● WHAT YOU WILL DO
Convert the records, from the start through the line that contains "Screen dimensions: 625x466 [x=574, y=12]", into a Markdown table with the columns Row and Line. Put a row number in the Row column and the line itself in the Line column, and leave out blank lines.

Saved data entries
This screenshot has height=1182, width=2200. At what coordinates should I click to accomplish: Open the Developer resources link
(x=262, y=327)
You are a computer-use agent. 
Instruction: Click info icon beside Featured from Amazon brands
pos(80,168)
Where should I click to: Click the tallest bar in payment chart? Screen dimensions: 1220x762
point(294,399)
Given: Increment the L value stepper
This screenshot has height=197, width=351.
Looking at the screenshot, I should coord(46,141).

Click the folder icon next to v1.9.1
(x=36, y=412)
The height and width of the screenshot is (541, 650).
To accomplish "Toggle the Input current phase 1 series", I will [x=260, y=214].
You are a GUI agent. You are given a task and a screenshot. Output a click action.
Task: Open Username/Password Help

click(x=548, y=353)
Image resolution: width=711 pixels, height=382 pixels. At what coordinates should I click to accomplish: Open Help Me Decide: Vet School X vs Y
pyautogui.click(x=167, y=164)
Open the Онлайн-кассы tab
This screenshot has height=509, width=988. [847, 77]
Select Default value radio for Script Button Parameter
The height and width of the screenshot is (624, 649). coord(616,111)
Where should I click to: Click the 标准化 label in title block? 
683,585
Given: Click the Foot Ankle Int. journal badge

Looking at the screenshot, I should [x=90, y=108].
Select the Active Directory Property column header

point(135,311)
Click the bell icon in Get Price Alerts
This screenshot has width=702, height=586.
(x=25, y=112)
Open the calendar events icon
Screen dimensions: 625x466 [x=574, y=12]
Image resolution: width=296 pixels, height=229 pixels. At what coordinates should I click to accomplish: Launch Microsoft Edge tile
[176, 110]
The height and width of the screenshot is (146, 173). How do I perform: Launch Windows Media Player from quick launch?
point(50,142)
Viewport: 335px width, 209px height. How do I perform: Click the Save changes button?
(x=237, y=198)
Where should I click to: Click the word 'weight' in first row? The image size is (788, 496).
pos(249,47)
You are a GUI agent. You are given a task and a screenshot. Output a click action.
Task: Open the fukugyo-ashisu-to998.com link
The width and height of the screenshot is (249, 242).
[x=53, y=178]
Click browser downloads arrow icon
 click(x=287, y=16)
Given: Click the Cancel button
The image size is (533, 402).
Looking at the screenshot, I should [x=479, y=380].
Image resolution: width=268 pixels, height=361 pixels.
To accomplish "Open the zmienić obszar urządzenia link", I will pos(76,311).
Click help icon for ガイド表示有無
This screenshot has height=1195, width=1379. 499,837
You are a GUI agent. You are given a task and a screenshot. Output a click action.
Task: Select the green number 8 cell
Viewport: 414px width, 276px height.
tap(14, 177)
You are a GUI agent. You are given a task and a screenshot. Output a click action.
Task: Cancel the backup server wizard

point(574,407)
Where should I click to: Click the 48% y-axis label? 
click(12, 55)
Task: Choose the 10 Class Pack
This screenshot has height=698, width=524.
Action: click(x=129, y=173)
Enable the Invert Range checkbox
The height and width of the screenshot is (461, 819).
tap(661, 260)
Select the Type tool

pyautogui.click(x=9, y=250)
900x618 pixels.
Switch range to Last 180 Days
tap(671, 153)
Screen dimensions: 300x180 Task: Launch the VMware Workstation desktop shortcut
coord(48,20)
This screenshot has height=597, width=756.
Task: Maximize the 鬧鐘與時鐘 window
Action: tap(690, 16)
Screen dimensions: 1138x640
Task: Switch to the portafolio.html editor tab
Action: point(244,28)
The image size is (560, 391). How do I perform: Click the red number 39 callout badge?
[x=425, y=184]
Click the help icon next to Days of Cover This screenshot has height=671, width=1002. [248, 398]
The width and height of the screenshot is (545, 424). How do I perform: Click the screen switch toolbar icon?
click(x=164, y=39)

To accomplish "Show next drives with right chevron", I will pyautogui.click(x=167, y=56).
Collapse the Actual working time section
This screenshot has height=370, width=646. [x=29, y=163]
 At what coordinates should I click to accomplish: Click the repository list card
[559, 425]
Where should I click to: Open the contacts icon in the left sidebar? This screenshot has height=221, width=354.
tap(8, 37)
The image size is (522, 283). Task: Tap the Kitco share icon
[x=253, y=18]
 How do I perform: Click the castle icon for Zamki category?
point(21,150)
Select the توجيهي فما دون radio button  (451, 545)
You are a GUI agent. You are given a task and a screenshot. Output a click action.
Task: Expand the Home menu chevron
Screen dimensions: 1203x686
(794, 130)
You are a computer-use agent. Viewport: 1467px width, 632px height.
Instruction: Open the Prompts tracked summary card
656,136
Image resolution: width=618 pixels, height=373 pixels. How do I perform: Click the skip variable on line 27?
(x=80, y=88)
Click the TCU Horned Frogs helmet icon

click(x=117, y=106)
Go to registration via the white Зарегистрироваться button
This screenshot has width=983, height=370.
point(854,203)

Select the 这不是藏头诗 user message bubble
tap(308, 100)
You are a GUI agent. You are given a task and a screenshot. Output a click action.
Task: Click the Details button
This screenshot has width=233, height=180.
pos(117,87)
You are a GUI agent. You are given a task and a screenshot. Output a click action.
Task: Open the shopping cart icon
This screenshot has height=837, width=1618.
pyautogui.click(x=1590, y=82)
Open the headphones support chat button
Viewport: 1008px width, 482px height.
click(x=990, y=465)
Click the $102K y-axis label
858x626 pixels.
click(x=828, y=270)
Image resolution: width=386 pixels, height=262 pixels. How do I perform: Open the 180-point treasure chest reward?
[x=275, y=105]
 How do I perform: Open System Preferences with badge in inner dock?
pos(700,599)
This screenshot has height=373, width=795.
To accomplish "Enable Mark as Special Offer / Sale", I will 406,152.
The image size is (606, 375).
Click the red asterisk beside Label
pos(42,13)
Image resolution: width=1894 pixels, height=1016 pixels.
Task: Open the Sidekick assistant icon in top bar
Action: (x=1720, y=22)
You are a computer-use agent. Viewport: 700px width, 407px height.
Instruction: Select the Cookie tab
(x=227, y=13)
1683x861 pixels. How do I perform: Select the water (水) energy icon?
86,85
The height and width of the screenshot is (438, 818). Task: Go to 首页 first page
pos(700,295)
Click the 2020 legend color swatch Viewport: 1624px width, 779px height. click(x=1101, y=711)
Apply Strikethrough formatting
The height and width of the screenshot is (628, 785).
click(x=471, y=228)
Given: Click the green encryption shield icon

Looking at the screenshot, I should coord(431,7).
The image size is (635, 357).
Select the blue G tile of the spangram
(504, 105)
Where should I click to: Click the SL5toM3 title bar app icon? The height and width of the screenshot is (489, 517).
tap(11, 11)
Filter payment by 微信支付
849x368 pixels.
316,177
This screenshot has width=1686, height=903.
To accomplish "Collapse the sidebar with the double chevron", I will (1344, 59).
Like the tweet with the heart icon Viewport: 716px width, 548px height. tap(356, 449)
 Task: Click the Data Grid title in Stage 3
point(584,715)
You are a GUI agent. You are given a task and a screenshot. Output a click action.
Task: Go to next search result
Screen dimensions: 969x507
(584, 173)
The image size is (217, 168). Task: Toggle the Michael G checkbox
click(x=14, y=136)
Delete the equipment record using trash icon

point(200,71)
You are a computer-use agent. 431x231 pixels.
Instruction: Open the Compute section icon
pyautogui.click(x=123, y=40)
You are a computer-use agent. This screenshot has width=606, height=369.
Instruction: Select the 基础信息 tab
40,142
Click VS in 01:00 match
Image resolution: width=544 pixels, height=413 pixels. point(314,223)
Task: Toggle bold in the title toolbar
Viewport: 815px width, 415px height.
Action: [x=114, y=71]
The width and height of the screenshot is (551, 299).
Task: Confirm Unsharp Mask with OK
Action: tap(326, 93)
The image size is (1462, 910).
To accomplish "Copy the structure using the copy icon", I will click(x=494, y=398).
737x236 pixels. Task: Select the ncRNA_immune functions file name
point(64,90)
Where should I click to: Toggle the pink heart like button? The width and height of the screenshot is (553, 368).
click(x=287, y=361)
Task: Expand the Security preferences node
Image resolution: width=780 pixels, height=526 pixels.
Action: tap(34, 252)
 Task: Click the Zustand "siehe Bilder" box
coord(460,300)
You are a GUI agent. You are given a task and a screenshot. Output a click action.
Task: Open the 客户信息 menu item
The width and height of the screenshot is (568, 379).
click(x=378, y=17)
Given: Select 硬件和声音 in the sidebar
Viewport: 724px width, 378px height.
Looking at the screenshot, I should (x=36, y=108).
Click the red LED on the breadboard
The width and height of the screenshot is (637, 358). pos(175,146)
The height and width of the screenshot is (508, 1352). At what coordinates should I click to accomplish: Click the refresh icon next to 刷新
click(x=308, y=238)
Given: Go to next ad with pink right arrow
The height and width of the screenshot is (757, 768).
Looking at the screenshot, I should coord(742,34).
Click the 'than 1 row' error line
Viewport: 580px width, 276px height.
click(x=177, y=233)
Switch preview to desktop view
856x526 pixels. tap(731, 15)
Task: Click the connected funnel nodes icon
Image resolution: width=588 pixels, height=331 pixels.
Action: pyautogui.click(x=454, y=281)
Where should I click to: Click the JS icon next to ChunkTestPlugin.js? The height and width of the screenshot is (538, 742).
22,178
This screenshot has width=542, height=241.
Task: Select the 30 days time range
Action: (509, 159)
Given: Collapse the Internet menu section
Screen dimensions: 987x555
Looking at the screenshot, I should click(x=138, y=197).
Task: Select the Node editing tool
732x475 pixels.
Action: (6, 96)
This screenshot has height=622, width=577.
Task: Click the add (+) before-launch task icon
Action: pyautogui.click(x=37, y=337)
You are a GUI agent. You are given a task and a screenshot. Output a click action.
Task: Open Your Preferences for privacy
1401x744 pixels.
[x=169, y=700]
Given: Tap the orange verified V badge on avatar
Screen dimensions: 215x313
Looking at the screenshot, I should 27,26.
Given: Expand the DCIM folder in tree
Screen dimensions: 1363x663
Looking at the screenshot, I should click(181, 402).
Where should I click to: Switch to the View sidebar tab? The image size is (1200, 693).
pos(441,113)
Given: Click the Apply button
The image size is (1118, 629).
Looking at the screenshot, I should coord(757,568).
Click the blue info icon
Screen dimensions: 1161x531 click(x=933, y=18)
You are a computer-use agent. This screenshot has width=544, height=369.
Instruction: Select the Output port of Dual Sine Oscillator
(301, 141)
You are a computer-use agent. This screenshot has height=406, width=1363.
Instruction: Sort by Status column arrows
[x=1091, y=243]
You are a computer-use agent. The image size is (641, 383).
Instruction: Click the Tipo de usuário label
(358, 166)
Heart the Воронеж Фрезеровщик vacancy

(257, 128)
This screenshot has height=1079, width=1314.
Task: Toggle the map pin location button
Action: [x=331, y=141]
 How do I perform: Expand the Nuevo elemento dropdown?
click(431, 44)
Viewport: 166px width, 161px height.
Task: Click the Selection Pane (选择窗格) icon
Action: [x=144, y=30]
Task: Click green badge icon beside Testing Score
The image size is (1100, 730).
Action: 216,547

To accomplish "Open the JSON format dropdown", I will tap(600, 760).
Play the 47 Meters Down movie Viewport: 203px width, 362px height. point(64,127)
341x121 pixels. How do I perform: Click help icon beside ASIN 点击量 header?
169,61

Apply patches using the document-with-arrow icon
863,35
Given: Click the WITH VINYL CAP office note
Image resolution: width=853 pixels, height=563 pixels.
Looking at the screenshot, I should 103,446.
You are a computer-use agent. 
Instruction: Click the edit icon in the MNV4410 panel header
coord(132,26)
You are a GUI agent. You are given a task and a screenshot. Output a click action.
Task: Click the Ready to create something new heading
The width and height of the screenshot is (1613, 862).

● RESULT FOR THIS TASK
| Row | Line |
|---|---|
| 1 | This screenshot has height=1182, width=2200. At what coordinates should I click to accomplish: Open the Developer resources link |
| 2 | (x=262, y=327) |
| 3 | You are a computer-use agent.  |
| 4 | Instruction: Click info icon beside Featured from Amazon brands |
| 5 | pos(80,168) |
| 6 | Where should I click to: Click the tallest bar in payment chart? Screen dimensions: 1220x762 |
| 7 | point(294,399) |
| 8 | Given: Increment the L value stepper |
| 9 | This screenshot has height=197, width=351. |
| 10 | Looking at the screenshot, I should coord(46,141). |
| 11 | Click the folder icon next to v1.9.1 |
| 12 | (x=36, y=412) |
| 13 | The height and width of the screenshot is (541, 650). |
| 14 | To accomplish "Toggle the Input current phase 1 series", I will [x=260, y=214]. |
| 15 | You are a GUI agent. You are given a task and a screenshot. Output a click action. |
| 16 | Task: Open Username/Password Help |
| 17 | click(x=548, y=353) |
| 18 | Image resolution: width=711 pixels, height=382 pixels. At what coordinates should I click to accomplish: Open Help Me Decide: Vet School X vs Y |
| 19 | pyautogui.click(x=167, y=164) |
| 20 | Open the Онлайн-кассы tab |
| 21 | This screenshot has height=509, width=988. [847, 77] |
| 22 | Select Default value radio for Script Button Parameter |
| 23 | The height and width of the screenshot is (624, 649). coord(616,111) |
| 24 | Where should I click to: Click the 标准化 label in title block?  |
| 25 | 683,585 |
| 26 | Given: Click the Foot Ankle Int. journal badge |
| 27 | Looking at the screenshot, I should [x=90, y=108]. |
| 28 | Select the Active Directory Property column header |
| 29 | point(135,311) |
| 30 | Click the bell icon in Get Price Alerts |
| 31 | This screenshot has width=702, height=586. |
| 32 | (x=25, y=112) |
| 33 | Open the calendar events icon |
| 34 | Screen dimensions: 625x466 [x=574, y=12] |